### [Records for the task]
--- START ---
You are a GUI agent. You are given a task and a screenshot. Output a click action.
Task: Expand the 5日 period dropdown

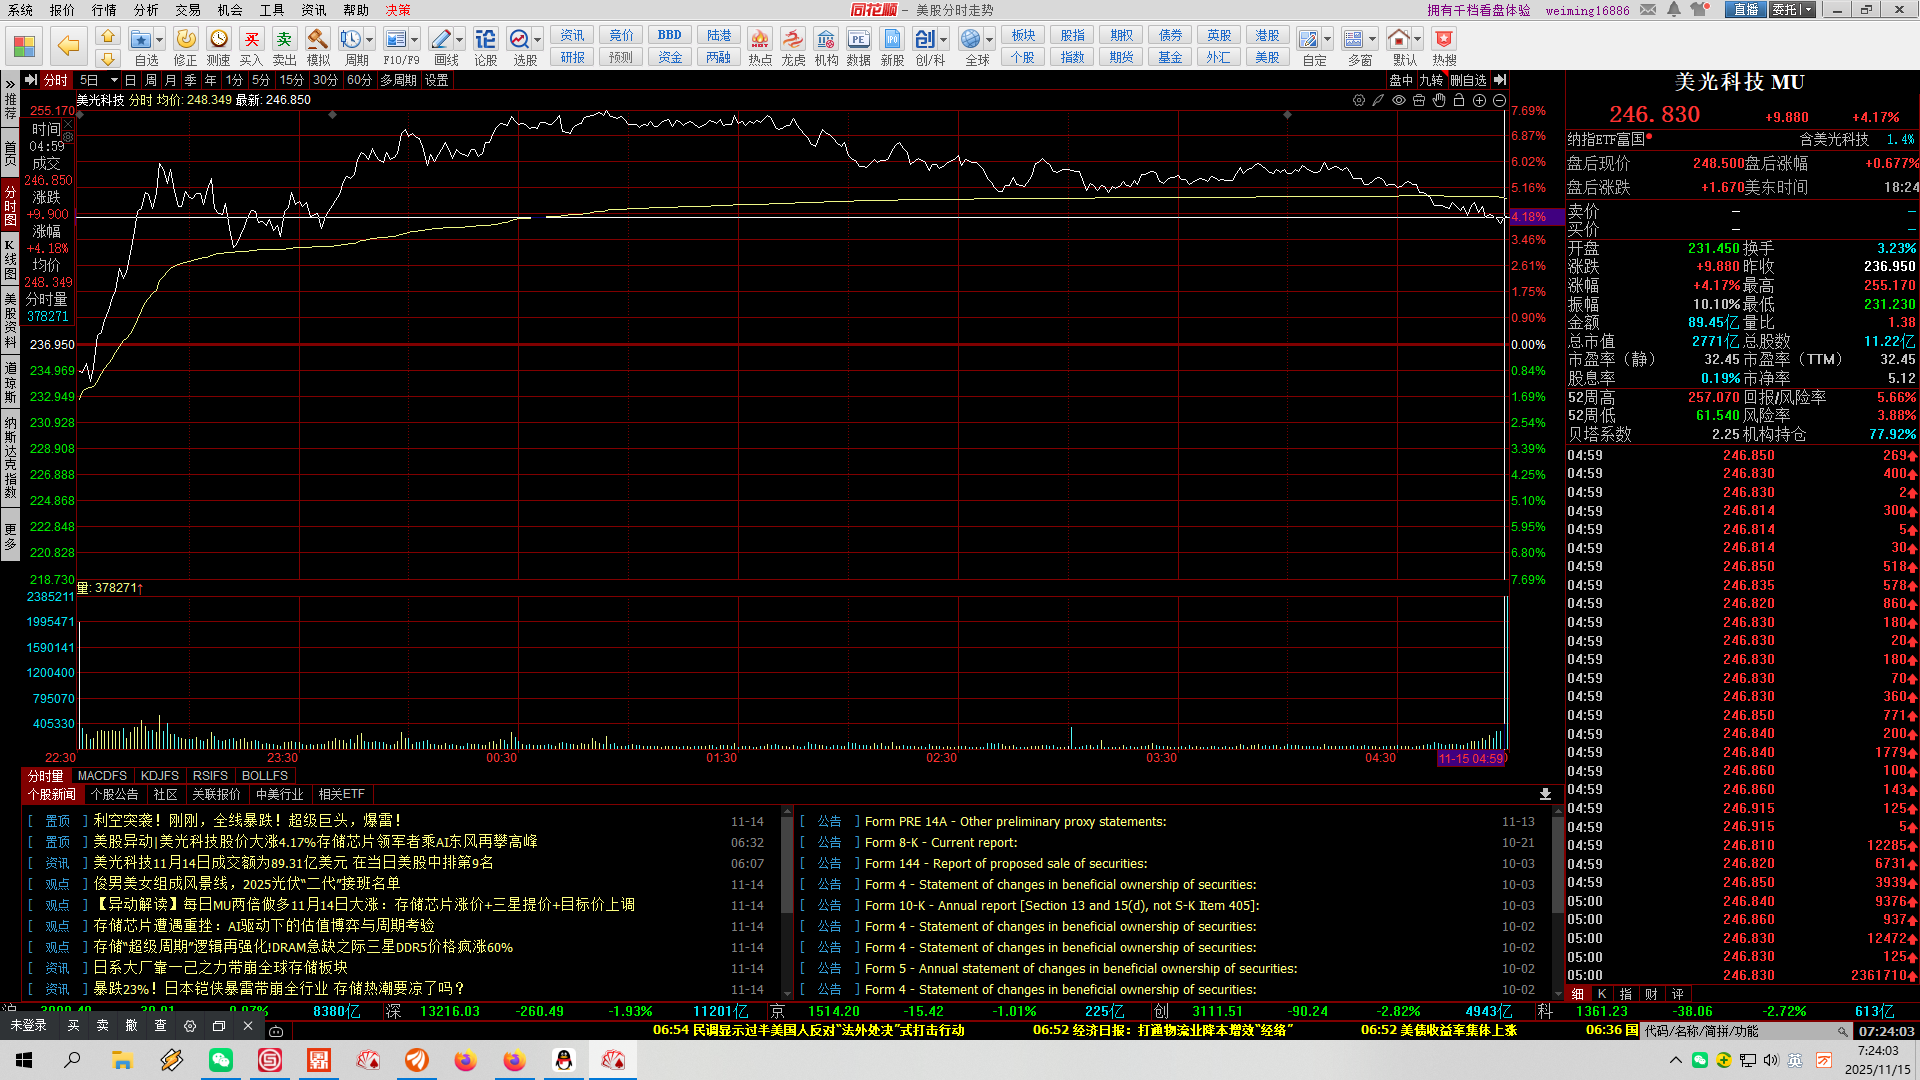click(x=114, y=80)
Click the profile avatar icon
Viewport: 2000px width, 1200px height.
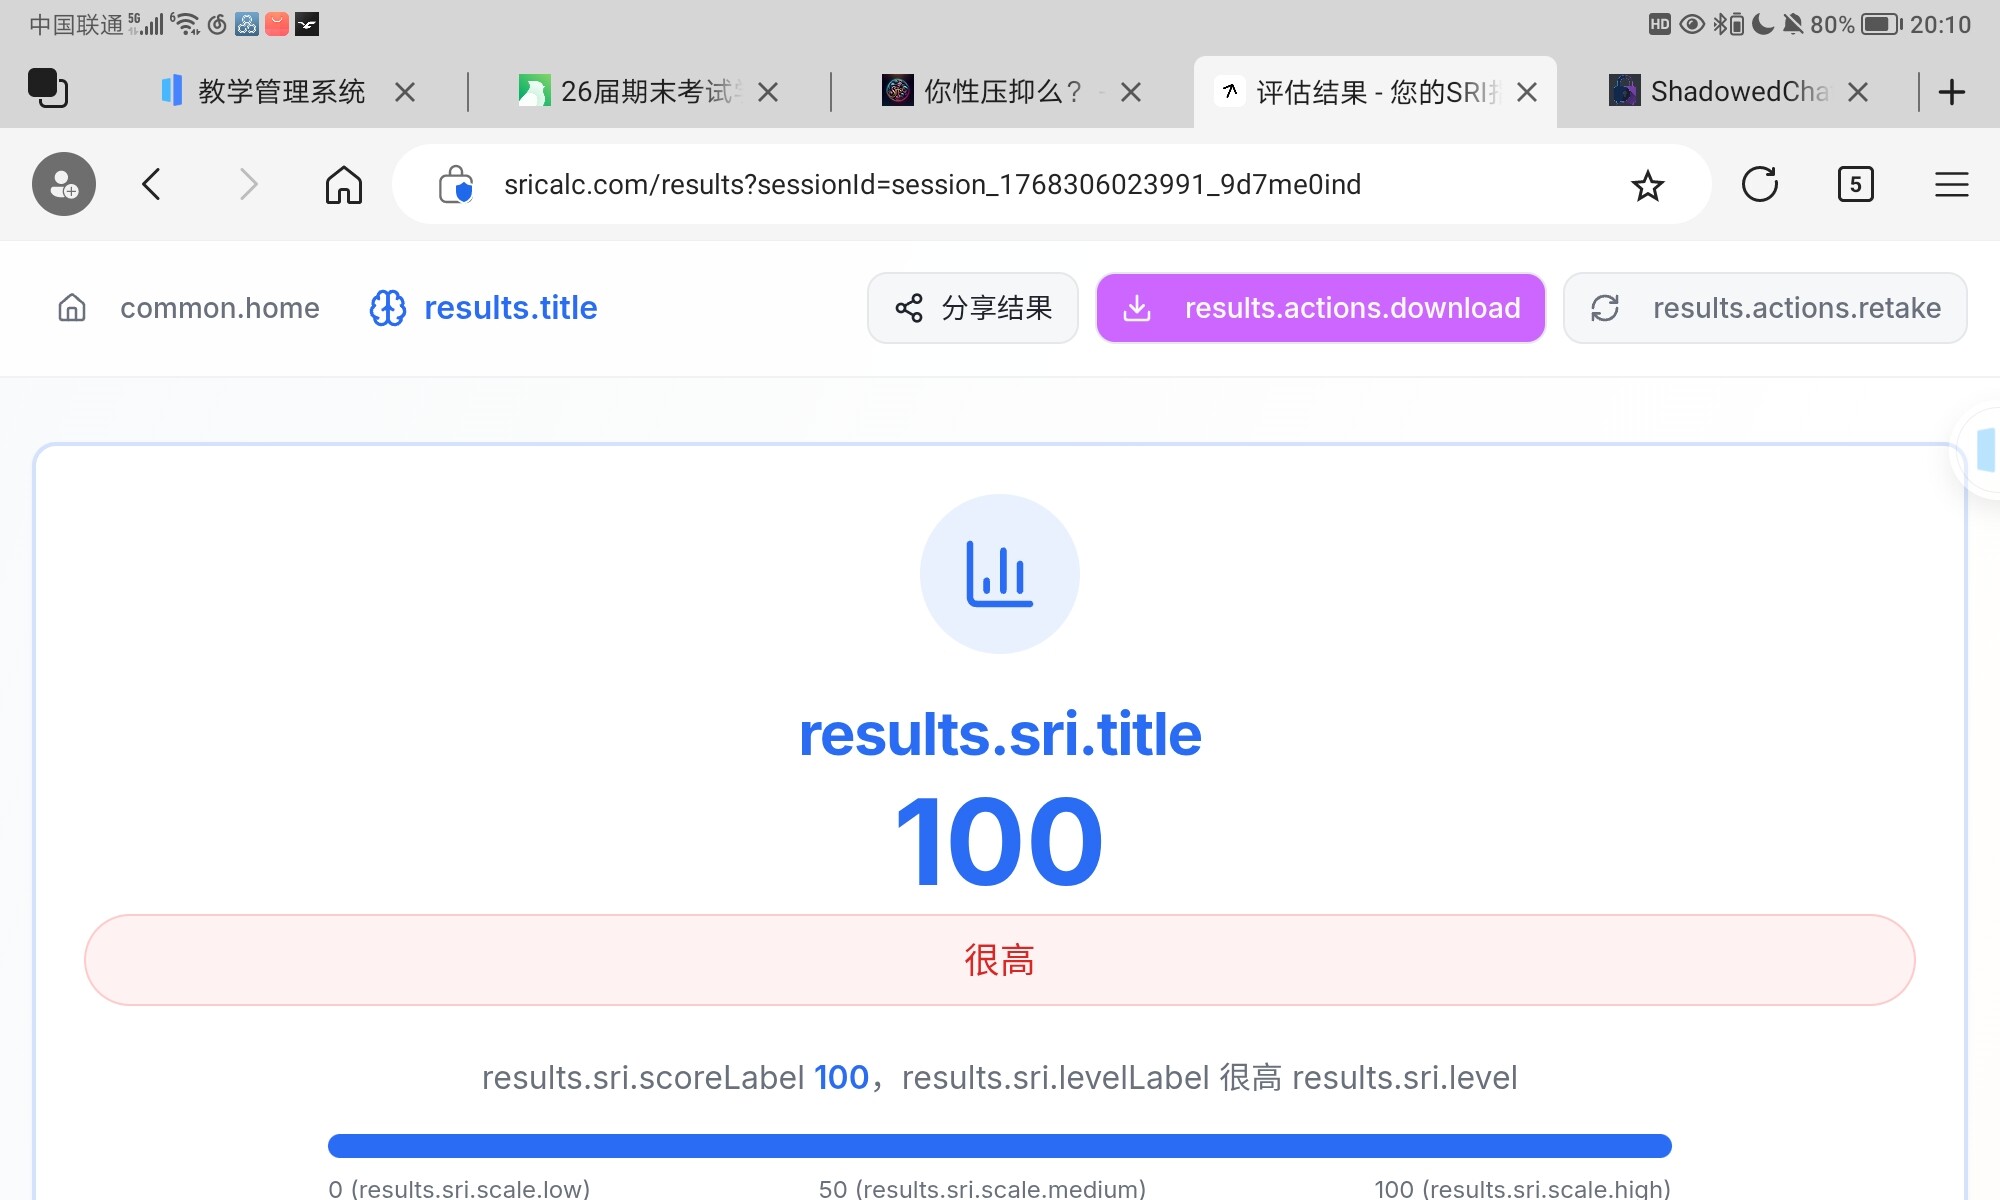tap(64, 184)
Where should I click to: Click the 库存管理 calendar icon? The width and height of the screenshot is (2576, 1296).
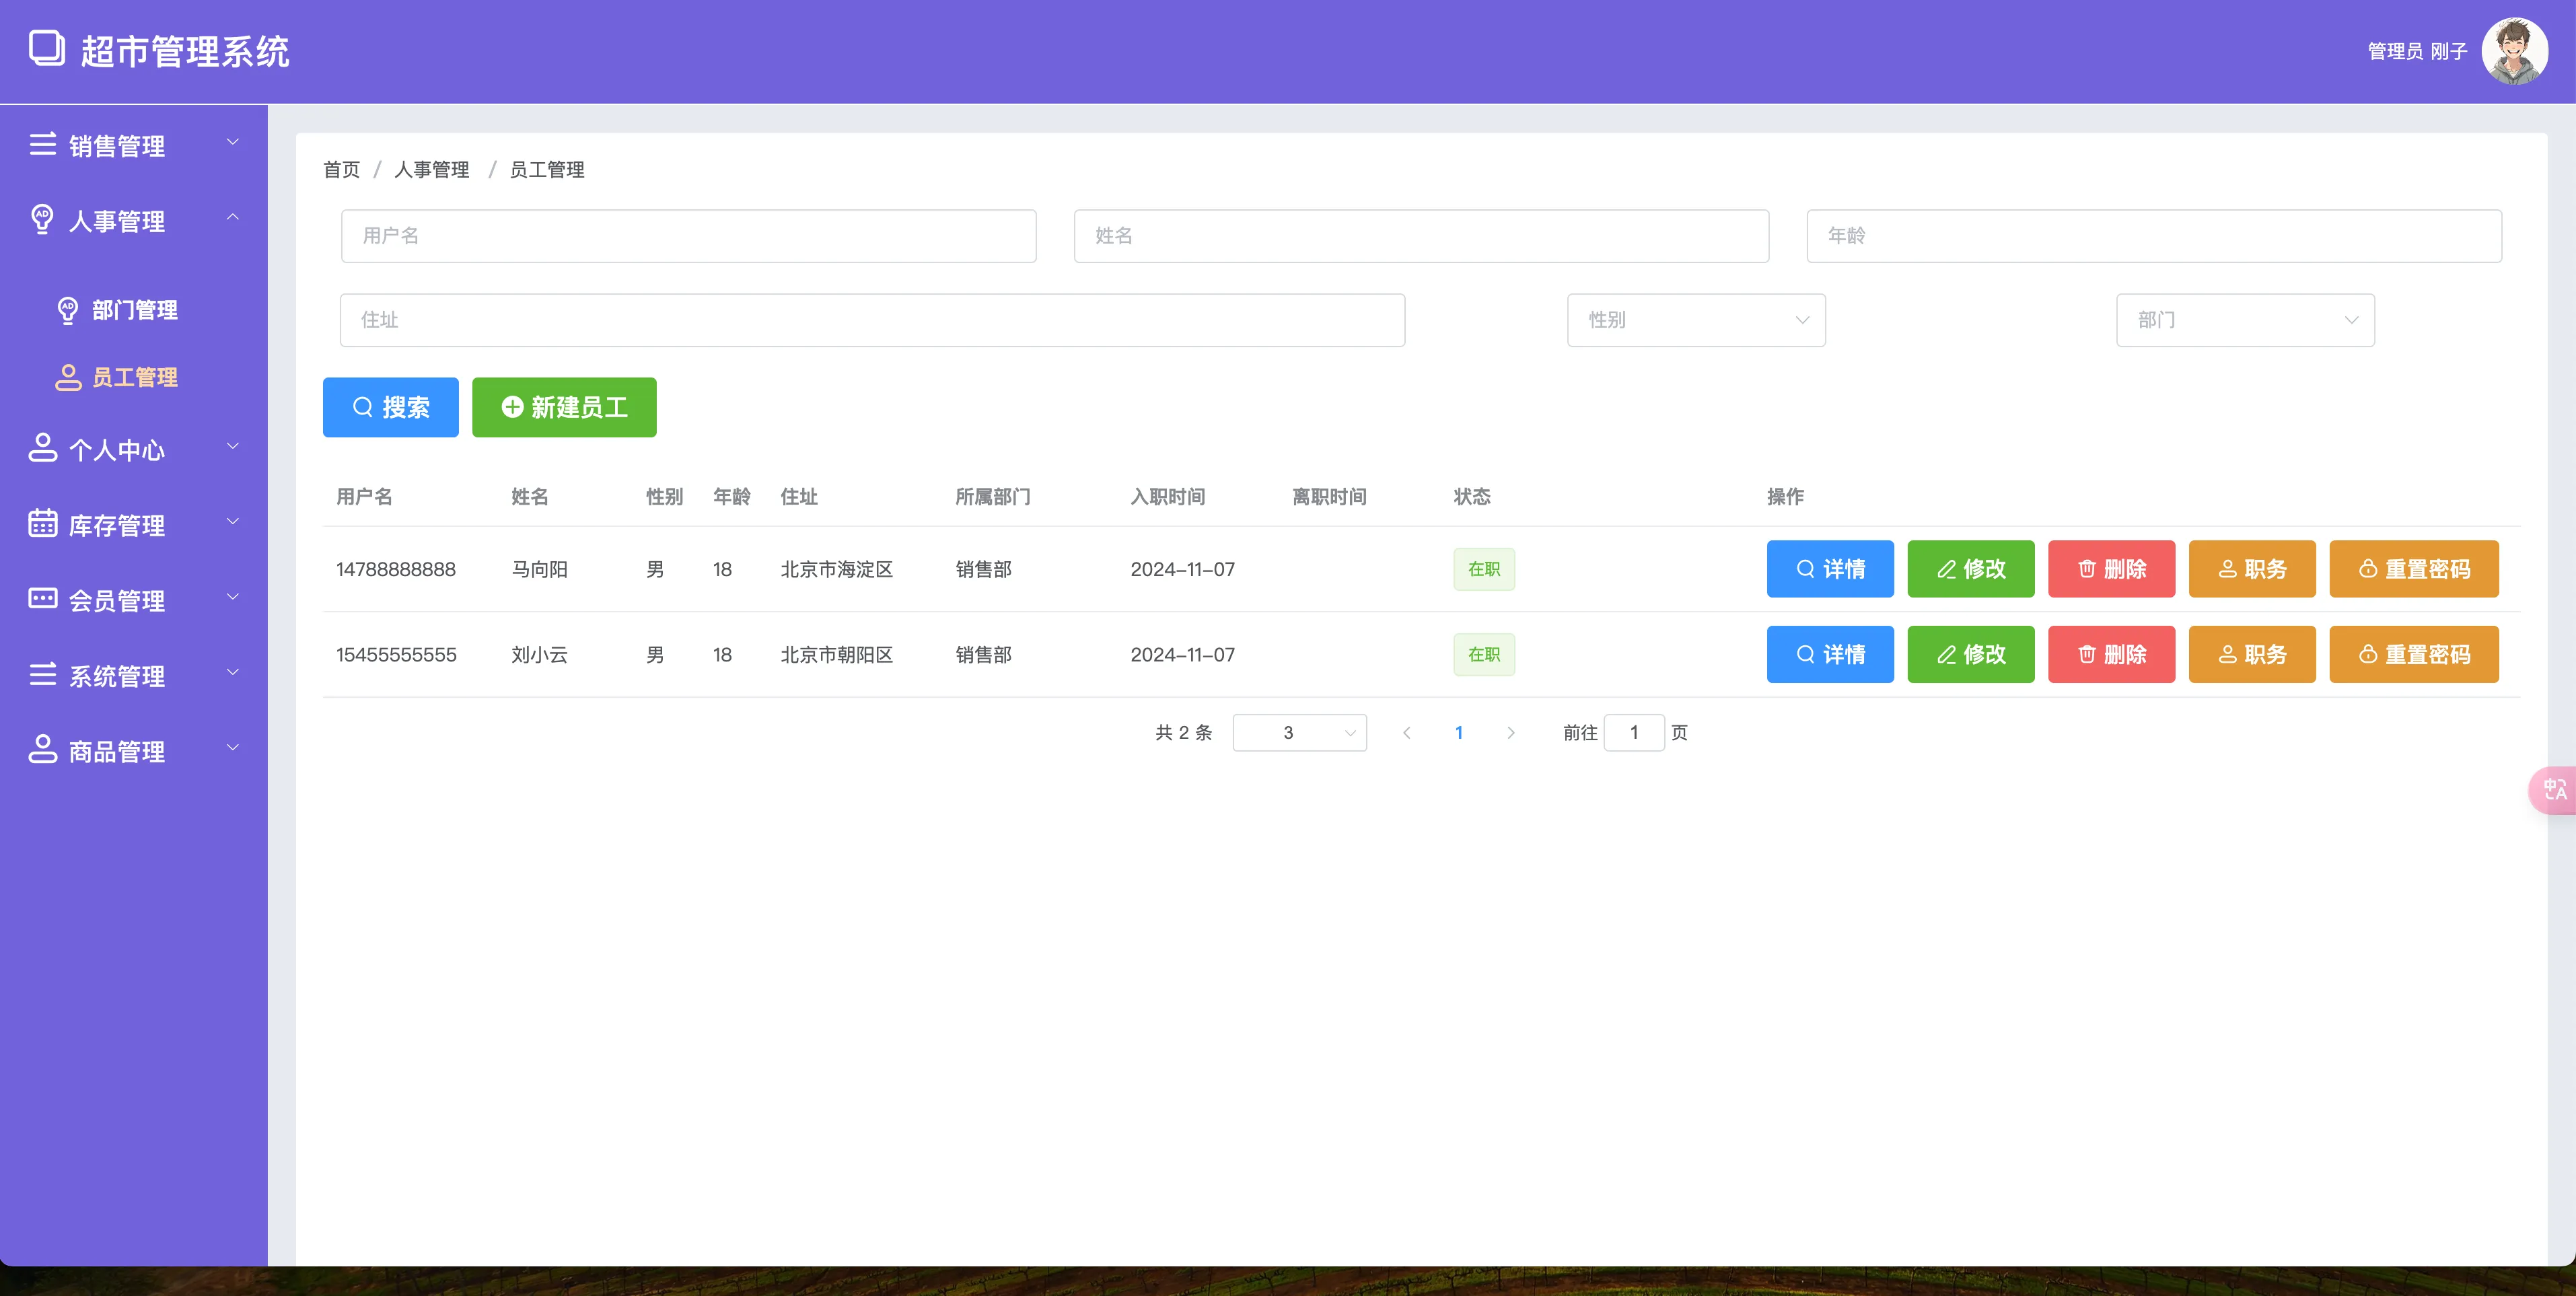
--- END ---
### [What you have to do]
All of the entries above should be copied exactly, except for the pictures.

### [Your solution]
You are a GUI agent. You are given a task and a screenshot. Output a click action.
Task: Expand the 5日 period dropdown

click(x=114, y=80)
Click the profile avatar icon
Viewport: 2000px width, 1200px height.
tap(64, 184)
Where should I click to: Click the 库存管理 calendar icon? The width and height of the screenshot is (2576, 1296).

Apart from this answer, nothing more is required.